Kilpatrick asintió con la cabeza.

—Lo estamos valorando.

—Yo seguiría apostando por los paramilitares —intervino Rebus—. Una pistola de ese tipo...

—Los narcotraficantes también usan pistolas, inspector. De hecho, las pistolas les encantan. Las pistolas grandes que hacen mucho ruido. Voy a decirle una cosa. No me habría gustado estar aquí abajo. El sonido del disparo de una nueve milímetros en un espacio cerrado como este... Bien puede reventarle los tímpanos a uno.

—Un silenciador —terció Siobhan Clarke.

No tenía el día. Abernethy se limitó a quedarse mirándola, de forma que Rebus tuvo que explicar:

—Los revólveres no admiten silenciador.

Abernethy señaló a Rebus, pero seguía con la mirada fija en Clarke.

—Escuche lo que dice su inspector, guapa. Igual así aprende algo.

Rebus miró alrededor. En la sala había seis personas y cuatro de ellas parecían tener muchas ganas de sacudirle de lo lindo a una quinta.

No le pareció que el señor Blair-Fish estuviera para esos trotes.

Abernethy ahora estaba arrodillado en el suelo, pasando los dedos por el viejo suelo de tierra.

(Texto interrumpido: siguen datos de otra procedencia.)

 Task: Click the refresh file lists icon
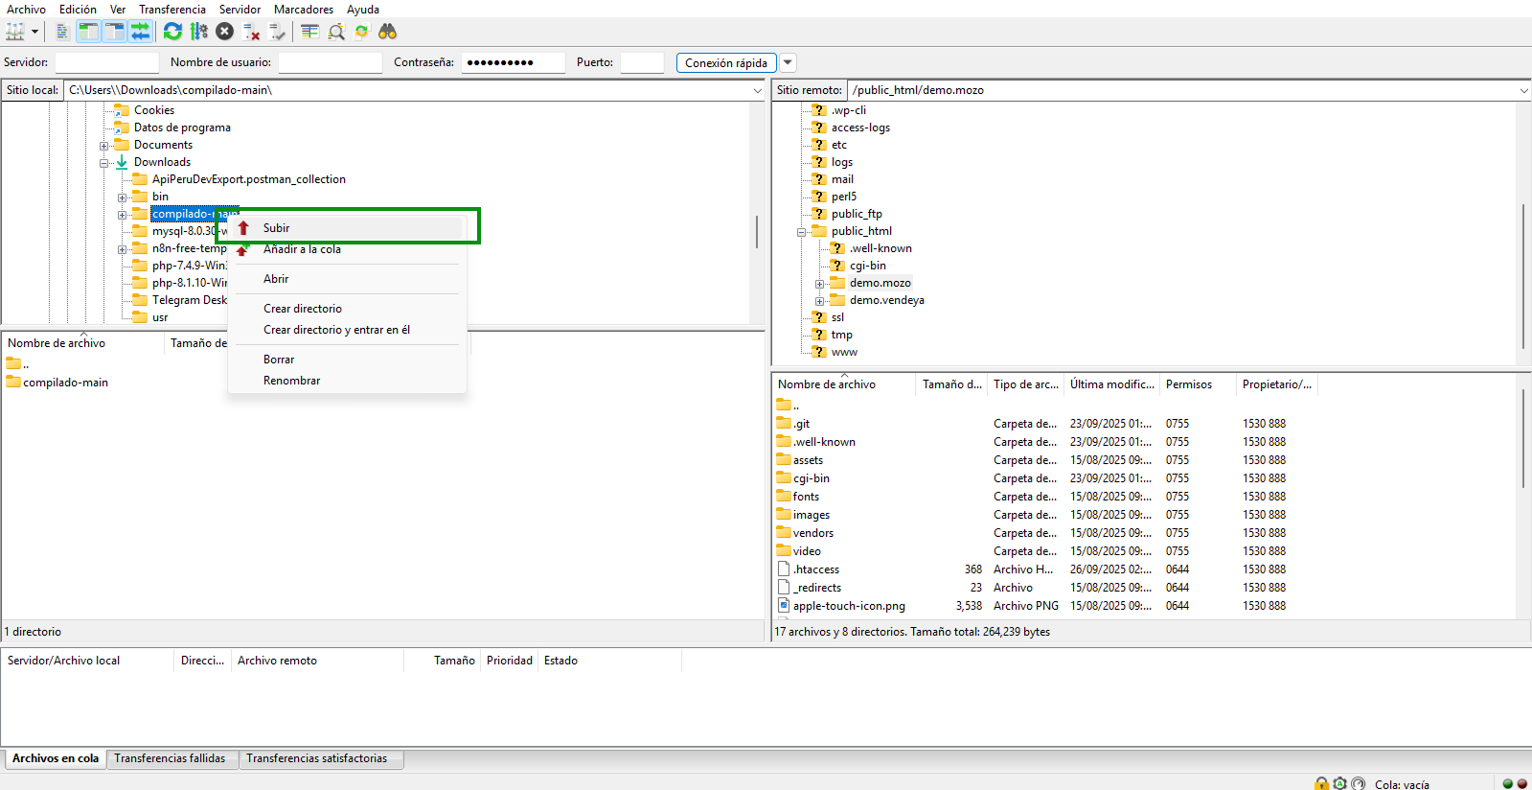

—Los del laboratorio se llevaron la capa superior de tierra, de un par de centímetros o así —dijo Rebus, pero Abernethy no estaba escuchando.

Era un hecho que se habían llevado sacos y más sacos al sexto piso de la comisaría de Fettes para pasar la tierra por cedazos, analizarla y todo cuanto se les ocurriera en el laboratorio forense.

Rebus se dio cuenta de que todo cuanto el grupo podía ver en ese momento de Abernethy era su gordo trasero y un par de zapatillas deportivas Reebok de color blanco brillante. Abernethy se volvió hacia ellos y sonrió. Se levantó, se frotó las manos y dijo:

—¿El muerto consumía drogas?

—No había indicios.

—Porque estaba pensando que eso de SaS podría significar Smack and Speed.3

Rebus de nuevo se sintió impresionado, pero que muy a pesar. El polvo se había aposentado en la gomina del pelo de Abernethy, las suficientes motas diminutas como para alegrarle un poco la vista a Rebus.

—También podría ser una referencia a Scott y Sheena —dijo Rebus.

En otras palabras: podría ser cualquier cosa. Abernethy se limitó a encogerse de hombros. Acababa de efectuar una exhibición, pero el espectáculo ya se había terminado.

—Creo que ya he visto lo suficiente —apuntó.

Kilpatrick asintió con expresión de alivio. Rebus se dijo que tenía que ser duro eso de estar considerado el mejor policía en su terreno, un hombre con una reputación, y tener que hacerle de guía a un funcionario de menor rango... que además resultaba ser inglés.

Mortificante, esa era la palabra.

Abernethy estaba hablando otra vez.

—Ya que estoy por aquí, seguramente voy a acercarme a la sala de homicidios.

—¿Por qué no? —dijo Rebus con frialdad.

—No veo razón para no hacerlo —respondió Abernethy, tan afable como malintencionado.